In many industrialized countries, the ability to rapidly distinguish between MTC and NTM is critical in clinical practice. Indeed, the anti-tuberculosis drug resistance survey in Japan revealed that 19.3% of all clinical mycobacterial isolates are NTM , underscoring the importance of rapid and accurate detection of MTC from acid-fast bacillus-positive culture. The immunochromatographic assay kit for the identification of MTC is now widely used in many countries. Capilia TB-Neo is the improved version of Capilia TB, and has been subjected to few clinical evaluations. Here, we report good overall performance of the kit but with several limitations.

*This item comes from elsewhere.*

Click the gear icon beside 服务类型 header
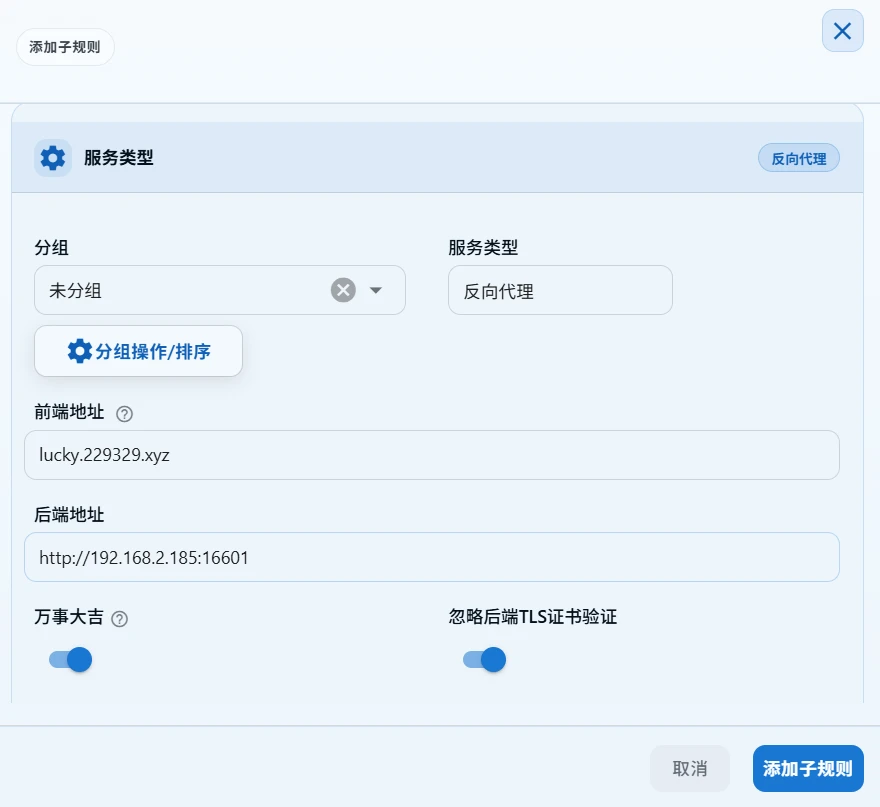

In this study, the sensitivity of Capilia TB-Neo was 99.4% to clinical MTC isolates or 99.6% excluding M. bovis BCG, while the specificity of the kit tested to clinical NTM isolates was 100%. However, the isolation of BCG could present a practical problem. The M. bovis BCG Tokyo strain is sporadically isolated in Japan as a complex of vaccination or bladder cancer therapy, and is identified as MTC with the kit . Some BCG strains such as Connaught, Pasteur, and Tice lack RD2 including the mpt64 gene, but RD2 is conserved in others such as Tokyo, Moreau, and Russia . This issue should be properly addressed to avoid confusion. Although it is difficult to discriminate BCG Tokyo from MTC with mpt64/mpb64, their differentiation would be an important advance in the development of a future TLC product. The weak false-positive reaction to M. marinum that was reported using Capilia TB  was not observed in this study, and resulted in better specificity. The minimum detection concentration of M. tuberculosis for Capilia TB-Neo was 105 CFU/ml (data not shown), which was one-tenth than that for the previous kit. There was a report that Cpilia TB-Neo was higher sensitivity than Capilia TB . In summary, the overall performance of Capilia TB-Neo was better than Capilia TB in both sensitivity and specificity.

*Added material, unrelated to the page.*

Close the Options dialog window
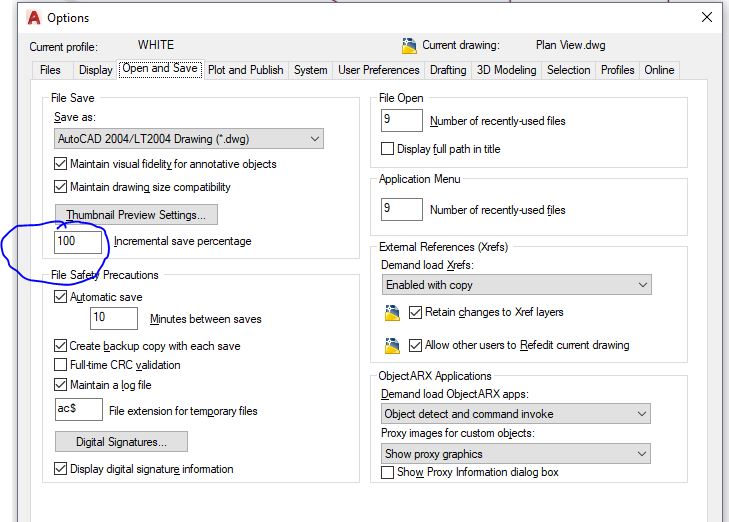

SD MPT64 and TBc ID were also tested with reference strains. Both SD MPT64 and TBc ID showed false-positive results against several NTM strains in this study. Kodama et al.  reported that no M. marinum strains grown on 2% Ogawa medium tested positive by using the Capilia TB, while all strains grown on 3 kinds of liquid medium, MGIT (Becton Dickinson, Japan), KRD medium (Japan BCG Laboratory, Japan) and Myco Acid (Kyokuto Pharmaceutical Industrial Co. Ltd., Japan), eventually displayed a positive reaction that intensified with time. Kodama et al. speculated that nonspecific antigen which could make complex with anti-MPB64 antibody may be produced in liquid mediums, but not on solid medium. Considering the effect of liquid culture, the original bacterial suspensions giving false-positive results, that were prepared from liquid and solid culture, were then re-tested before and after 10-fold dilution. Interestingly, none of these diluted strains tested positive in these kits, but bacterial concentrations were high enough for positive results in case of MTC. These results implied that a high concentration of bacterial antigens could induce non-specific reactions in SD MPT64 and TBc ID. The manufacturer’s instructions for the TBc ID indicate that this kit may be used up to 10 days after a positive MGIT alarm. This non-specific reaction should be properly addressed in clinical practice, and the users should perform morphological characterization with a microscope to identify cord formation.
Several mutations in the mpt64 gene produce a negative test result for M. tuberculosis isolates in the TLC assay using anti-MPB64 monoclonal antibodies. To date, these include a 63-bp deletion from nucleotide 196, a 1-bp deletion from nucleotide 266, a point mutation at position 388 or 402, IS6110 insertion mutation at position 177 or 501, a 176-bp deletion from nucleotide 512, and a 1-bp insertion at position 287 [10, 13, 21]. In our study, 2 M. tuberculosis isolates gave false-negative results by using the Capilia TB-Neo, SD MPT64, and TBc ID. One isolate had a deletion of 63 bp from nucleotide 196 in the mpt64 gene as reported previously, and the other isolate possessed a 3,659-bp deletion from nucleotide 874 in Rv1977 to 905 in Rv1981c, including the whole mpt64 gene. To the best of our knowledge, this is the first report of a large deletion in mpt64. A transposon site hybridization (TraSH) study  indicated that mpt64 is not essential for infection or in vitro growth of M. tuberculosis. This large deletion mutant supported the finding.
In summary, the TLC assay detecting MPB64 or MPT64 can be applied to specimens prepared from liquid and solid culture. It does not need special reagents, instruments, or complex techniques. Capilia TB-Neo tested in this study showed excellent sensitivity with perfect specificity.